Masters Theses

Date of Award


Degree Type


Degree Name

Master of Arts



Major Professor

Jeffrey M. Ringer

Committee Members

Jessica Grieser, Lisa King


The purpose of this study is to examine the presence and perceptions of politics in first-year composition (FYC) courses. Though the “political turn” of composition studies has been the subject of much scholarship since the 2016 election, very little empirical research has been conducted in this area. As a result, this study seeks to fill that gap with empirical, mixed-methods research that examines the political perceptions of both students and instructors in FYC courses.

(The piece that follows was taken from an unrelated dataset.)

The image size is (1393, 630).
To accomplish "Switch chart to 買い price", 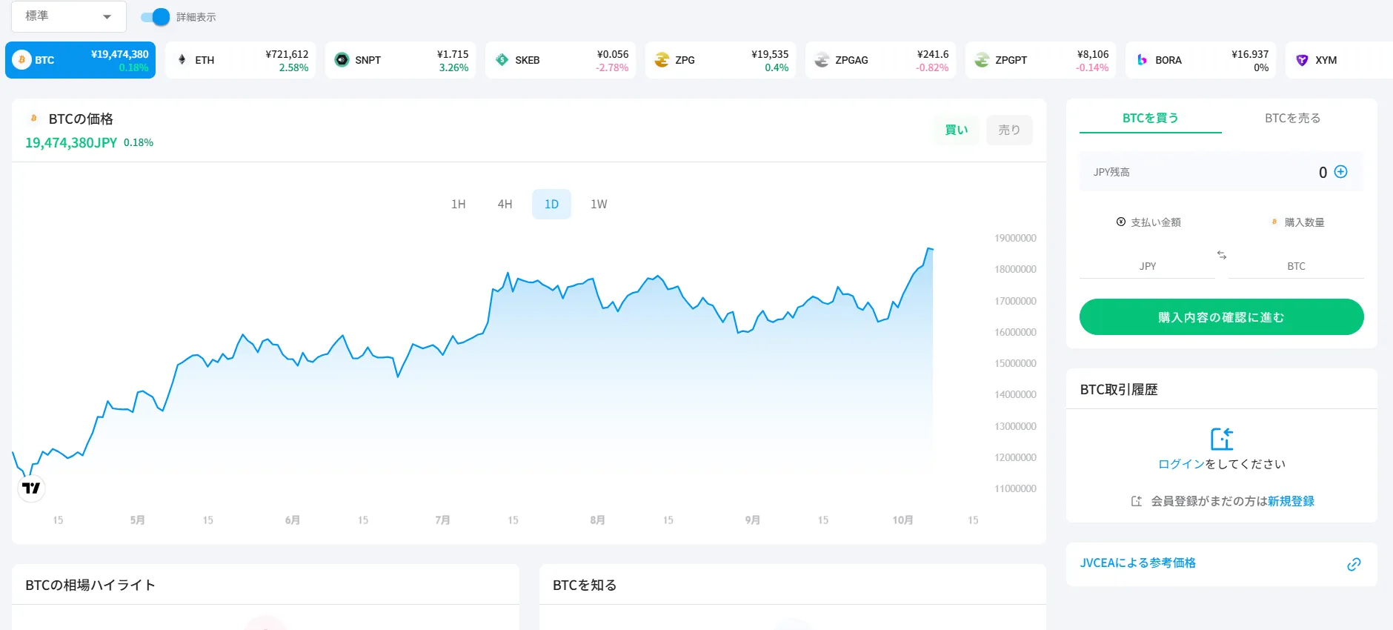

I begin this work by reviewing the long, fraught history of politics in rhetorical education and propose several frameworks that are helpful for clarifying this debate, including democratic deliberation and rhetorical empathy. Through 38 survey responses and 13 semi-structured follow-up interviews, I explore when, how, and why politics come up in FYC courses and how participants perceive themselves and other people as political actors in those courses. Though most of my student participants had largely apolitical experiences, instructors had a better sense for the political diversity of their classes and engaged with politically charged content with varying degrees of success.

In addition, I examine how my participants’ beliefs align with Roberts-Miller’s (2004) models of political discourse. My results demonstrate that, in their composition courses, my participants largely based their ideas on the liberal model of discourse and the deliberative model of discourse, though other models occur as well. Based on my research, I contend that composition instructors should reflect on what underlying assumptions about political discourse lie beneath their pedagogical choices. I also argue that, in order to productively integrate politics in their courses, instructors should leave behind thesis-based argument and lecture-based pedagogy in favor of exploratory argument, collaborative teaching styles, and facilitating a classroom environment rooted in listening and empathy.